Department of Chemistry , University of Chicago , 5735 South Ellis Avenue , Chicago , Illinois 60637 , United States.
Org Lett. 2018 Sep 7;20(17):5384-5388. doi: 10.1021/acs.orglett.8b02301. Epub 2018 Aug 22.

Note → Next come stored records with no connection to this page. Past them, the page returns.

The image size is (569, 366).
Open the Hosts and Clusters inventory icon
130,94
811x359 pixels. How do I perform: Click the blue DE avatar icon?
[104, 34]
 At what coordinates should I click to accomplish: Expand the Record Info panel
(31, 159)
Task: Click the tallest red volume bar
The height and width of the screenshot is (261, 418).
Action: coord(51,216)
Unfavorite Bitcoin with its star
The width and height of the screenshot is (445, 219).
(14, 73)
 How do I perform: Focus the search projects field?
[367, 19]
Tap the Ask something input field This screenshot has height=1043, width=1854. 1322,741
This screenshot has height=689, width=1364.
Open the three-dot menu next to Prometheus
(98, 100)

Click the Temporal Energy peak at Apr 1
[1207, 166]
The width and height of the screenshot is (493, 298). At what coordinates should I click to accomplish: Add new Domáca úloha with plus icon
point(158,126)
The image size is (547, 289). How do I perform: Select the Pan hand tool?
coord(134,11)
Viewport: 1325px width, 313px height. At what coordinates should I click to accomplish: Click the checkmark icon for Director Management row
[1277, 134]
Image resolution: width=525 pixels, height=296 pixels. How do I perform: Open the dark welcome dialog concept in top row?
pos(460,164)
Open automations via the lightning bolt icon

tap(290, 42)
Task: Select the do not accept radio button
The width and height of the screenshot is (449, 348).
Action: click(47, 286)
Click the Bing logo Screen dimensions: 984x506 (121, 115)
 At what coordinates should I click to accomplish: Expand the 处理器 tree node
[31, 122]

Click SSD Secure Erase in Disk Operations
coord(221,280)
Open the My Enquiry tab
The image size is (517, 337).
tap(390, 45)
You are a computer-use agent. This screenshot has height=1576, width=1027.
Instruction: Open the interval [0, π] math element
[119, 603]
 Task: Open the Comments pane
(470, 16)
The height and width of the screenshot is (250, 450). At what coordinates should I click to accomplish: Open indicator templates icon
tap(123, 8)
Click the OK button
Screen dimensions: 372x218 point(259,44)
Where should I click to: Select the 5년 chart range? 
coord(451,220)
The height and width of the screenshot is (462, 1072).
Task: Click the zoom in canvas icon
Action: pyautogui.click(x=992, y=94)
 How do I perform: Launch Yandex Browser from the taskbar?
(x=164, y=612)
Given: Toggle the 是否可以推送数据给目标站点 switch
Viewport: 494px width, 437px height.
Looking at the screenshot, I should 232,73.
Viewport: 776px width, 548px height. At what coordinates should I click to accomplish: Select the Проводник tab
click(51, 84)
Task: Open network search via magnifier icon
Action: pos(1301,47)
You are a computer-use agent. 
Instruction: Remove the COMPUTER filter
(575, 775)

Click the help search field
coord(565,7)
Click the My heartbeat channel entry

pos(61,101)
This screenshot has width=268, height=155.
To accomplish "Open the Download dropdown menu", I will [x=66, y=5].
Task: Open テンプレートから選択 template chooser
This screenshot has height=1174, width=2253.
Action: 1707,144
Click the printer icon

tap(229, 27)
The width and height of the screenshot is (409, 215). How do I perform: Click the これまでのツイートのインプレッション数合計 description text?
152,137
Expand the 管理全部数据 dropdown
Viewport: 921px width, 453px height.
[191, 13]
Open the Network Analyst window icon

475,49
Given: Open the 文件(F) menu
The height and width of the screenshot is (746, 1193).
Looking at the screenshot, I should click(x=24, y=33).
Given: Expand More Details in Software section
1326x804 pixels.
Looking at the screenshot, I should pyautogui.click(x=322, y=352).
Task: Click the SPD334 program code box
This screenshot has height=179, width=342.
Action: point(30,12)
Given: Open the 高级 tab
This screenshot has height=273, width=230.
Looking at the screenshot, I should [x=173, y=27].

Reported herein is the development of [3 + 3] cycloaddition reactions between oxyallyl cations and nitrones to yield 1,2-oxazinane heterocycles. Oxyallyl cation intermediates, generated in situ from α-tosyloxy ketones in the presence of hexafluoro-2-propanol (HFIP), a cosolvent, and a base, are found to react with a range of nitrones to afford 1,2-oxazinanes in good to high yields. The reactions are catalyzed by hydrogen-bond donors such as phenols and squaramides, and dramatically higher diastereoselectivities are observed with 4-nitrophenol.
本文报道了偕氧烯阳离子与硝酮之间的[3 + 3]环加成反应,生成 1,2-噁嗪烷杂环。偕氧烯阳离子中间体由α-对甲苯氧基酮在六氟异丙醇(HFIP)、共溶剂和碱存在下原位生成,发现其与一系列硝酮反应,以良好至高的收率得到 1,2-噁嗪烷。反应由氢键供体如酚和酰亚胺酰胺催化,而 4-硝基苯酚则表现出显著更高的非对映选择性。